__EXTRACTED TEXT__.
☆ ☆ ☆ ☆ ☆ ☆ ☆

He had moved only one mile in this direction when he found on the shôr-covered ground a number
of small fragments of oxydized iron, evidently the last remains of a completely decayed implement,
C. ccxxxviii. a. 02–6. Discovered in the direct continuation of the line which had led us from
Camp ci to the find-place of the Han coins, dagger, &c., these insignificant fragments can confidently
be recognized as relics of the ancient traffic which had passed there.

Survey of
W. shore
of ancient
sea-bed. Two miles farther to the east Afrāz-gul arrived at the last line of Yārdangs overlooking east-
wards the open expanse of hard salt crust. The slope descending to it from the plateau-like ground
which bears the shôr-covered Yārdangs was very marked, and Afrāz-gul subsequently estimated
the difference of level at this spot between the flat floor and the shore-line of the dried-up sea-bed
at about seventy feet. In contrast to the salt-coated terraces he had passed through, which rose
from twenty to thirty feet and more, he noticed from this point that the Yārdangs fringing the
sea-bed far away in a north-easterly direction were all small and apparently clear of shôr. It
did not occur to him at the time that the ancient route might have followed this easy stretch of the
coast-line for some distance to the north-east before striking across the salt sea-bed. Accordingly
he did not himself reconnoitre in that direction, but merely directed Abdulmalik, his companion,
to proceed there, while he himself was busy with the plane-table and subsequently with prospecting
to the south-west, in which direction their farther progress was to lie. Abdulmalik rejoined him
after a time without having found any more traces of the ancient route. How far his search had
actually extended remains doubtful. Those few fragments of iron remain, therefore, for the present
the last indication of the line which the route from Lou-lan probably followed before its passage
across the dried-up sea.²⁶ And here we may take our leave of the 'White Dragon Mounds' and
resume our search for the old Chinese route over the easier ground to the east.

☆ ☆ ☆ ☆ ☆ ☆ ☆

__DATA EXCERPTS__.
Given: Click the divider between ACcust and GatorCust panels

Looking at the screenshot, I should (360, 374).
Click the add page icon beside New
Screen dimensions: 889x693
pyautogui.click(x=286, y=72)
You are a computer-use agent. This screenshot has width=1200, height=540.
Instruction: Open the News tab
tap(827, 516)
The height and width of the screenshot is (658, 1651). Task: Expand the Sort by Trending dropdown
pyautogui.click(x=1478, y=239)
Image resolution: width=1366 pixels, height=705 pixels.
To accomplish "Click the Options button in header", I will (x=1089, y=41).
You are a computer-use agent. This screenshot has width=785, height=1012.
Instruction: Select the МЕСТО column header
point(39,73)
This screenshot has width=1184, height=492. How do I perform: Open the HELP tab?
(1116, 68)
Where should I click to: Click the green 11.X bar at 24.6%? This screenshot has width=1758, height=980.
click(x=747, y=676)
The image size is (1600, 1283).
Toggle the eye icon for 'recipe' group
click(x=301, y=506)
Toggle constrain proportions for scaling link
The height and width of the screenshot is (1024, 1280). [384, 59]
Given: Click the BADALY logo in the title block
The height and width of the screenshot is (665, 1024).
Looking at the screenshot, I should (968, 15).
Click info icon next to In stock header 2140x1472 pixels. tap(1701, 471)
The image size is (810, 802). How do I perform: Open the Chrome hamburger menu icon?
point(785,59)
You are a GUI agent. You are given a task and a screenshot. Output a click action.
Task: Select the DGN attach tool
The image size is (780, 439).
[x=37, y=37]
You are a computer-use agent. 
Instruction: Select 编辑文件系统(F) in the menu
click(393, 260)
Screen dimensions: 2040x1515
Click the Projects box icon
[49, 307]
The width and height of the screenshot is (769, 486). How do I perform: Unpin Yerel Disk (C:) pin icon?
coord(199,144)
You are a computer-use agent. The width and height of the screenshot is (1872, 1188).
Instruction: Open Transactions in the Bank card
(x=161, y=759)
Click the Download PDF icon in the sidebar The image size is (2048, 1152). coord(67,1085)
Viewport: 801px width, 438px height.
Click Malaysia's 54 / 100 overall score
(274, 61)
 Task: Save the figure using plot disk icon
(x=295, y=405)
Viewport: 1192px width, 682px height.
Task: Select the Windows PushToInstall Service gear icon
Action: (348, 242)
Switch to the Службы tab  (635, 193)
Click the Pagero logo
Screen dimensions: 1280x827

☆ ☆ ☆ ☆ ☆ ☆ ☆

__THE REQUEST__.
Reproduce the survey passage word for word, starting with "He had moved" and going on through "had passed there.". The entries have nothing to do with the survey passage.

__THE COMPLETED TASK__.
He had moved only one mile in this direction when he found on the shôr-covered ground a number
of small fragments of oxydized iron, evidently the last remains of a completely decayed implement,
C. ccxxxviii. a. 02–6. Discovered in the direct continuation of the line which had led us from
Camp ci to the find-place of the Han coins, dagger, &c., these insignificant fragments can confidently
be recognized as relics of the ancient traffic which had passed there.